----- EXERCISE DATA -----

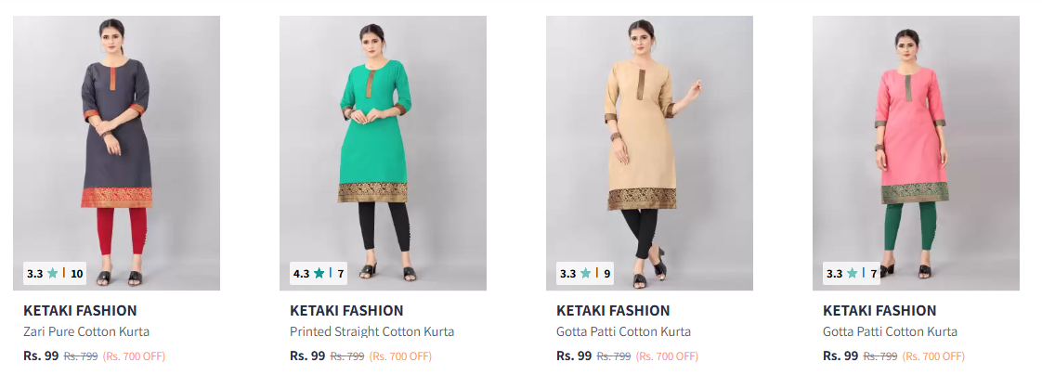Click the 4.3 rating number on green kurta
Image resolution: width=1042 pixels, height=375 pixels.
pos(302,274)
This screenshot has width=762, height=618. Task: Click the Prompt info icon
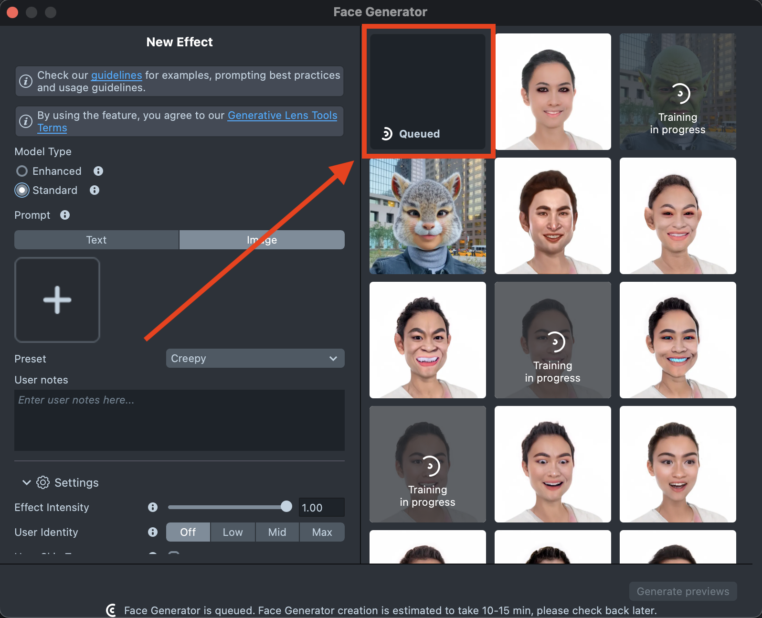pos(65,215)
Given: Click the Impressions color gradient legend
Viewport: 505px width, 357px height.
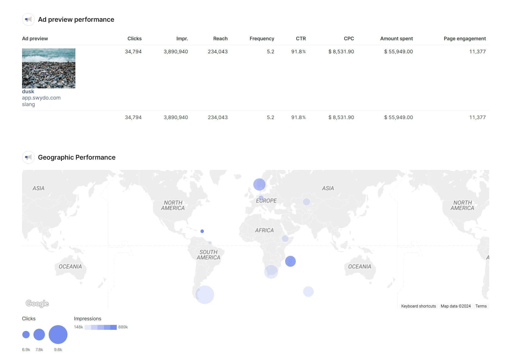Looking at the screenshot, I should pyautogui.click(x=100, y=327).
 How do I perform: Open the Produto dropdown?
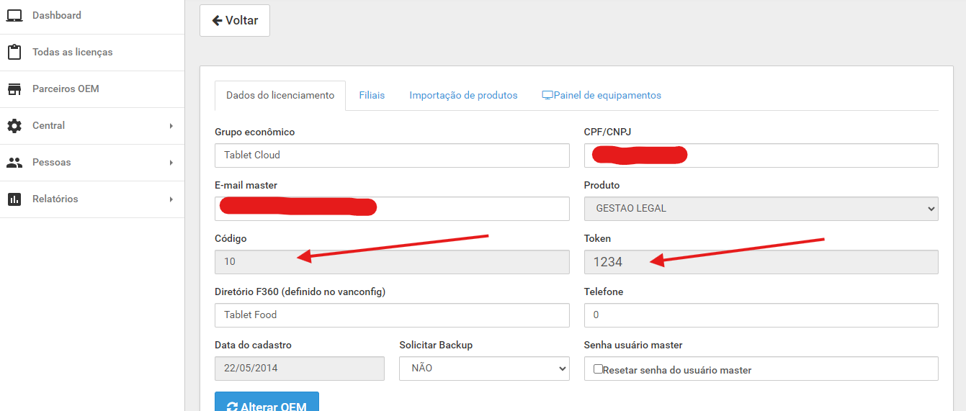(761, 209)
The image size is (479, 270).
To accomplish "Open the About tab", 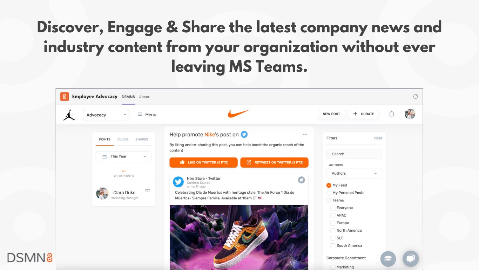I will coord(144,97).
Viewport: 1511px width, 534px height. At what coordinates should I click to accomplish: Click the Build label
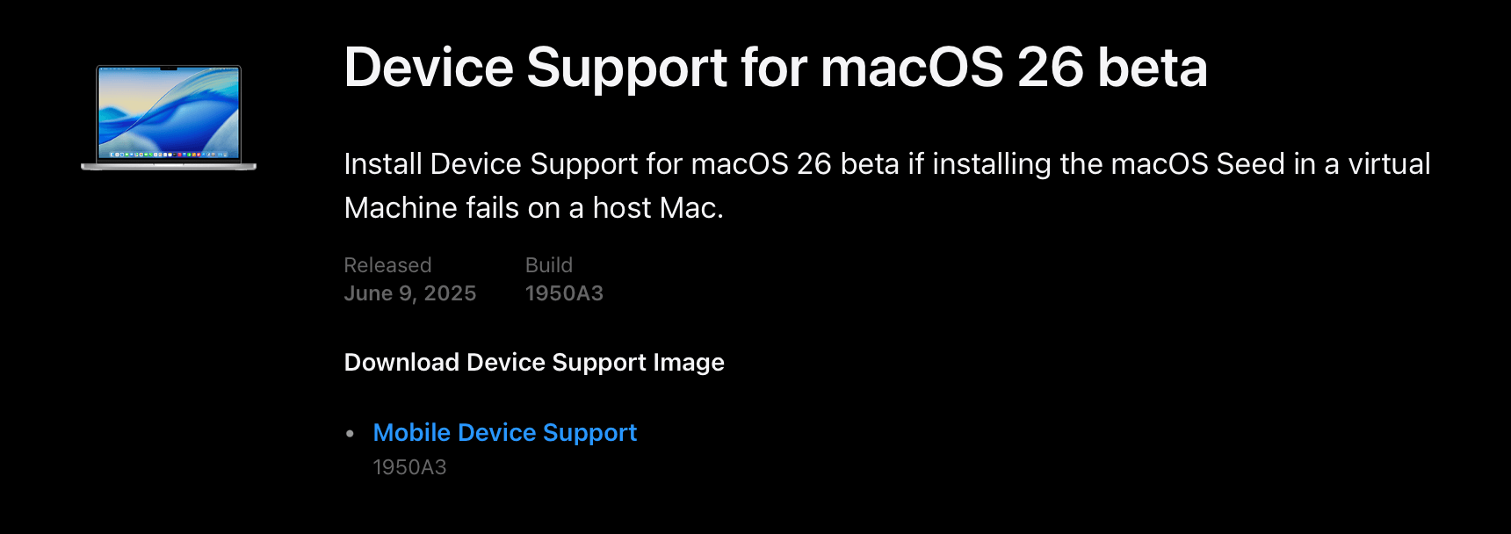[x=549, y=265]
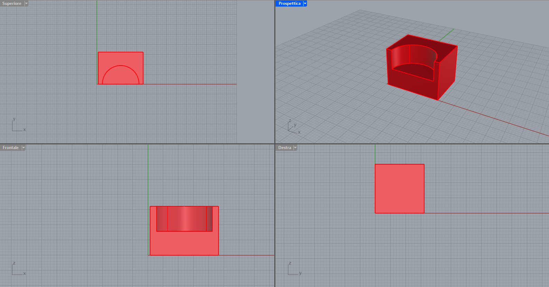The width and height of the screenshot is (549, 287).
Task: Open the Frontale viewport dropdown arrow
Action: [24, 148]
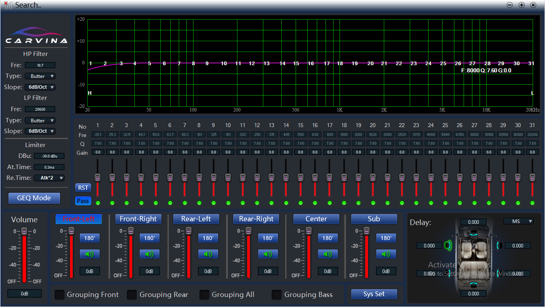Viewport: 545px width, 307px height.
Task: Mute the Front-Right channel speaker icon
Action: (149, 254)
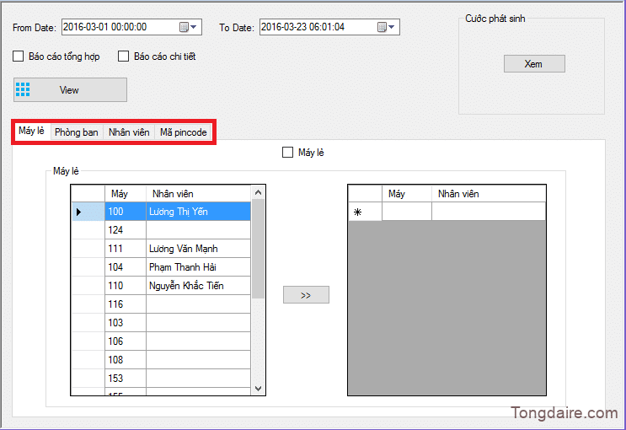Click the grid icon on View button
Screen dimensions: 626x430
pyautogui.click(x=24, y=90)
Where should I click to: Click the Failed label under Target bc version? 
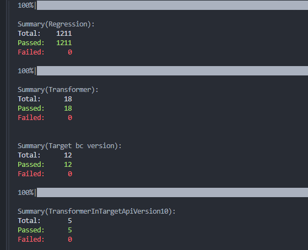[31, 174]
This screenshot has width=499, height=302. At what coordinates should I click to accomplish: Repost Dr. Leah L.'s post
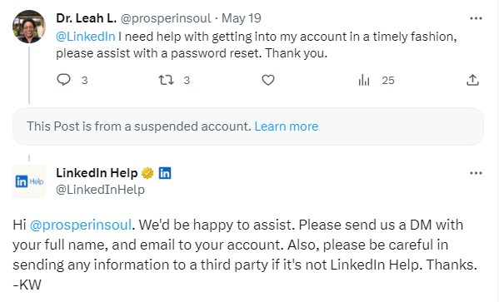(166, 80)
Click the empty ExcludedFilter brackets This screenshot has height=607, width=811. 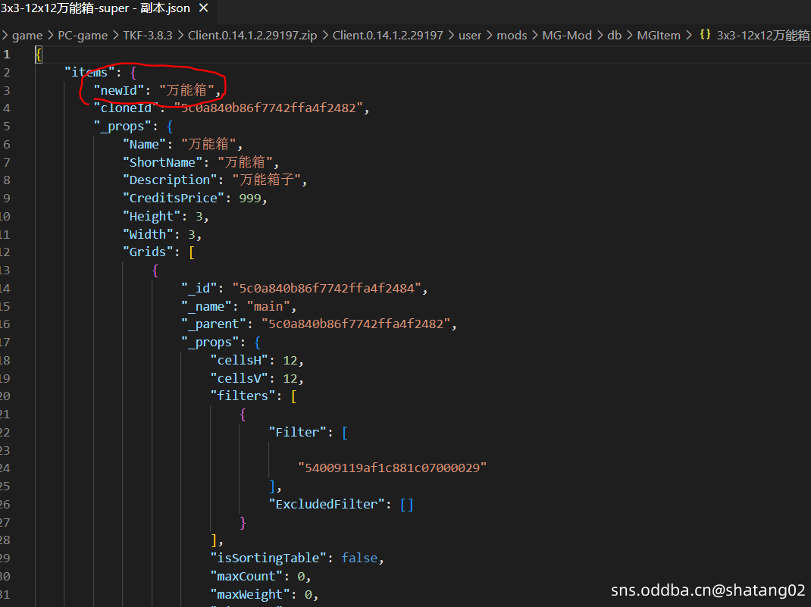[x=407, y=504]
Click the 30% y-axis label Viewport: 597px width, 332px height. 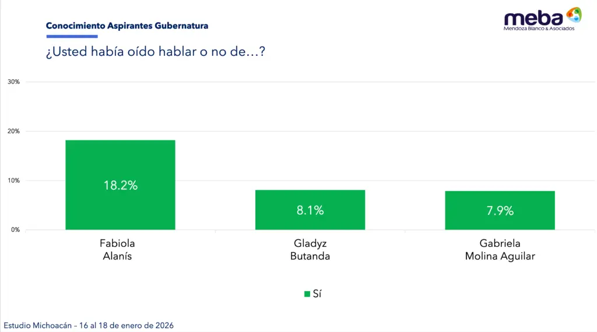(x=13, y=82)
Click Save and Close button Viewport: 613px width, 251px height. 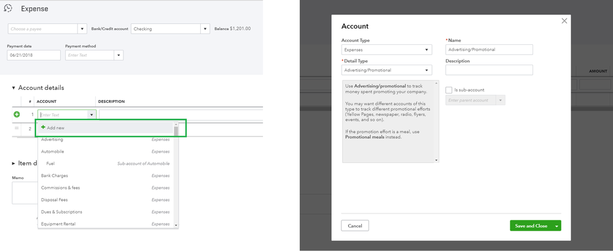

-----

◆ DIRECTIONS ◆
Copy out exactly the material that runs from the line with "This screenshot has width=762, height=618." to the line with "The image size is (479, 270).", ends included, and leave the pictures behind.

◆ ANSWER TO THE EXERCISE ◆
This screenshot has width=762, height=618. Task: Click the Prompt info icon
pos(65,215)
Given: Click the Impressions color gradient legend
Viewport: 505px width, 357px height.
Looking at the screenshot, I should pyautogui.click(x=100, y=327).
 How do I perform: Open the Produto dropdown?
(761, 209)
The image size is (479, 270).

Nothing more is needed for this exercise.